When we process the test_df using TextClasDataBunch, the test_lbl.npy is not saved, i.e. the labels are saved only for the train and valid set, see:
When we then call: y_pred, y_true = classifier_learner.get_preds(ds_type = DatasetType.Test, with_loss=False), how this function can get the true labels? I think there might be a bug here, cause in the end, I get horrible results, especially on the test set (even though my data is quite clean atm):
What is the correct way of getting predictions on the test set? I was thinking about manually ingesting my labels from test_df, but I am concerned about the order. I share my full notebook below.
The test set in fastai is unlabelled, it’s there to quickly get the predictions on a lot of unlabelled data. If you want to validate on a second set, you should create a second data object, as documented here.
thank you.

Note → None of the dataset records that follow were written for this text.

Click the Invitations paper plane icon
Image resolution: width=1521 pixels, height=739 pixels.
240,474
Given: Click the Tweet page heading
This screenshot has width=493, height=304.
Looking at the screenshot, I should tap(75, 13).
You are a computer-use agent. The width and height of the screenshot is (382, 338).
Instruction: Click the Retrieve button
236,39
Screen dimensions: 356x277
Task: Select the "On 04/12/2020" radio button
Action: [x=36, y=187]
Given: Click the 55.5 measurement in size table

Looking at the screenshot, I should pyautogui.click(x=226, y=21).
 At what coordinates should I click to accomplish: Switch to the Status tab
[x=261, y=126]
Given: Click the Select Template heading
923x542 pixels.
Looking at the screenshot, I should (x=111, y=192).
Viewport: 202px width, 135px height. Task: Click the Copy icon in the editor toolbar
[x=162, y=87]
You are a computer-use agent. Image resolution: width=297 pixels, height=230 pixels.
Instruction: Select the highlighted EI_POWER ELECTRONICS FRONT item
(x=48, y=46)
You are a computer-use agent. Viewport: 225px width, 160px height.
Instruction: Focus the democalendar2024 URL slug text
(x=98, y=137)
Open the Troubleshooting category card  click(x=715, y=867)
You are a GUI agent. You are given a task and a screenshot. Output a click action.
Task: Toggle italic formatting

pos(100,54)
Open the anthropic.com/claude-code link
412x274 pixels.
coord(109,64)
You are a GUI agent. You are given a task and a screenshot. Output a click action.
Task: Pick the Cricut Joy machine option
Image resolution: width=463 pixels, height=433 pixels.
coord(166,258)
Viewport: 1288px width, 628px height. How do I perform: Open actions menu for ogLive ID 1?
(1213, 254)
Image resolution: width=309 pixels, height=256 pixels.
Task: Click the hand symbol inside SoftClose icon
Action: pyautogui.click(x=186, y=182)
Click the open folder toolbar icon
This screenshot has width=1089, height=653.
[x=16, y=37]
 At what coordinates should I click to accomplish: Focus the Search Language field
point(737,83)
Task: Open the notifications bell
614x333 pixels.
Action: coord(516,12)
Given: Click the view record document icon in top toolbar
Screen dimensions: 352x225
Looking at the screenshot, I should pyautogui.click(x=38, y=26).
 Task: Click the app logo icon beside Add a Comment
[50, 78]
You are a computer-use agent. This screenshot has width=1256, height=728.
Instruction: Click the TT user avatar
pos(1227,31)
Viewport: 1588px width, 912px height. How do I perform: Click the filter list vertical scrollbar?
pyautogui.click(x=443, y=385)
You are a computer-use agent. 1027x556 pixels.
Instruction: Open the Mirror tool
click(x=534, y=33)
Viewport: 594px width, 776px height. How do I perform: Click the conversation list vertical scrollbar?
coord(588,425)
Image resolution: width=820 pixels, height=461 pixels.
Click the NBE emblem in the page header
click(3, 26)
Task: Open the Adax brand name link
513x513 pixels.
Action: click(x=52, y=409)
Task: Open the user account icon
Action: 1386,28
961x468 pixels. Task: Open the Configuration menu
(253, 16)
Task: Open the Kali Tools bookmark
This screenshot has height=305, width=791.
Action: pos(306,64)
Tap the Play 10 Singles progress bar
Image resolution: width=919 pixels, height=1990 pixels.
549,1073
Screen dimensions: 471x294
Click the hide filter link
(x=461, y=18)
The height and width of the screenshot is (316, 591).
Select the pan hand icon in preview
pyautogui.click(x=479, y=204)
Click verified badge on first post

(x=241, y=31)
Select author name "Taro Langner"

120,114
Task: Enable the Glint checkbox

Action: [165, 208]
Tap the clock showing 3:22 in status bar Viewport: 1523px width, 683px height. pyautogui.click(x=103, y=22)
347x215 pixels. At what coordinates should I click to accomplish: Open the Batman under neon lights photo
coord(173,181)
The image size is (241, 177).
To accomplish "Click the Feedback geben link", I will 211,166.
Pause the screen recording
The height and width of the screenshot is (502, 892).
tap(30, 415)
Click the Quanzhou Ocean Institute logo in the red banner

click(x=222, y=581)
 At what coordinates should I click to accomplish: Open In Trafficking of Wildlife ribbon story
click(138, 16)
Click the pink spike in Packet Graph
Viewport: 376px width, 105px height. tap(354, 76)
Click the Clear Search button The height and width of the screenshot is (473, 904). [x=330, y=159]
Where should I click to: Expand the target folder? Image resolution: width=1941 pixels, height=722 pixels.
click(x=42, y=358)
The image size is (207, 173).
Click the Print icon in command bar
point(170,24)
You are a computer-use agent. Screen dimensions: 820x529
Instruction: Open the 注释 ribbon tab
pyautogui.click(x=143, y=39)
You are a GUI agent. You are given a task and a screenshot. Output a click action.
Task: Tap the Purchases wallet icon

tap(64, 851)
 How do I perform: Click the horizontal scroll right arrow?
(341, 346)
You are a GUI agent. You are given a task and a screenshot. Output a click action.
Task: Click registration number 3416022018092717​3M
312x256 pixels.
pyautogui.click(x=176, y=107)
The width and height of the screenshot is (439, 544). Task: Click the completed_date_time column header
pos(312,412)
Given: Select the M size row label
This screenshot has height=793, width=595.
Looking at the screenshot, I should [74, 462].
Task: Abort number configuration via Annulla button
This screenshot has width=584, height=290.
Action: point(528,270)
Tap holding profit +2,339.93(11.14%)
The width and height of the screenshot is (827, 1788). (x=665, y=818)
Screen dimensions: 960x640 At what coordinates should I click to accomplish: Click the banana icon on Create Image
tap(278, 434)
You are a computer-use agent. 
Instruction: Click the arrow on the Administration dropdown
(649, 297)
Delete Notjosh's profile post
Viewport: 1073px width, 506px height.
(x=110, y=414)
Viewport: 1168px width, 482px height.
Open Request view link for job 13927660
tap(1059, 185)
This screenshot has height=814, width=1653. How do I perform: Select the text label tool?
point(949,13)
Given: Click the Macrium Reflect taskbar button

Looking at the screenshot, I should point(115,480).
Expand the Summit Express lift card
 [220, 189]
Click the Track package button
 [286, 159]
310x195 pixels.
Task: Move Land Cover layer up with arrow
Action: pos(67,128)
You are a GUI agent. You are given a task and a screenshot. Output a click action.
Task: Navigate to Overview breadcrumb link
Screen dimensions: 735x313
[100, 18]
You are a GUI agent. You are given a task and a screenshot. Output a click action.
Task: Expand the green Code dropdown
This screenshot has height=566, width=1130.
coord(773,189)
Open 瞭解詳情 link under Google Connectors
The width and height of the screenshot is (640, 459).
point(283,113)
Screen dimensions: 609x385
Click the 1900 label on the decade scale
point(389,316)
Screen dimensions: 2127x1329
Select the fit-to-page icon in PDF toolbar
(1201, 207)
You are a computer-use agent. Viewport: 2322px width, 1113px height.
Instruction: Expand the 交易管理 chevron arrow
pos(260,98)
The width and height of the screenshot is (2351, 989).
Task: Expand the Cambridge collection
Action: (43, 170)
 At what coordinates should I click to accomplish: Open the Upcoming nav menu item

How can I apply this to from_df? the example is for folders.
like this: data_classifier.add_test(items = test_df)?
"if you want to use a test dataset with labels, you probably need to use it as a validation set" --> but then doesn’t it defeat the purpose of the test set? cause then the test set would “leak” into the validation set.
thank you. What does the function learner.get_preds(DatasetType.Test) return? It should return predictions and true labels. What does it return as true values then, if no labels are saved for the test set? Does it return correct labels of the test set?
I am following up on this topic. When I used the method learner.get_preds(DatasetType.Test, ordered=True), I got really bad AUC score, although if I passed that “Test” set as the validation set, then I got really high AUC score, so somethings must be wrong.
One potential solution is to pass int Test set as validation set, but then I would have to train the model every time to get the predictions from learn.get_preds(ds_type=DatasetType.Valid). What if I have a complete new dataset and want to get the predictions from the trained learner?
learner.get_preds(DatasetType.Test, ordered=True) is exactly the command to get the predictions on a trained learner. I don’t know how you can have different predictions for this or when you put it as the validation set.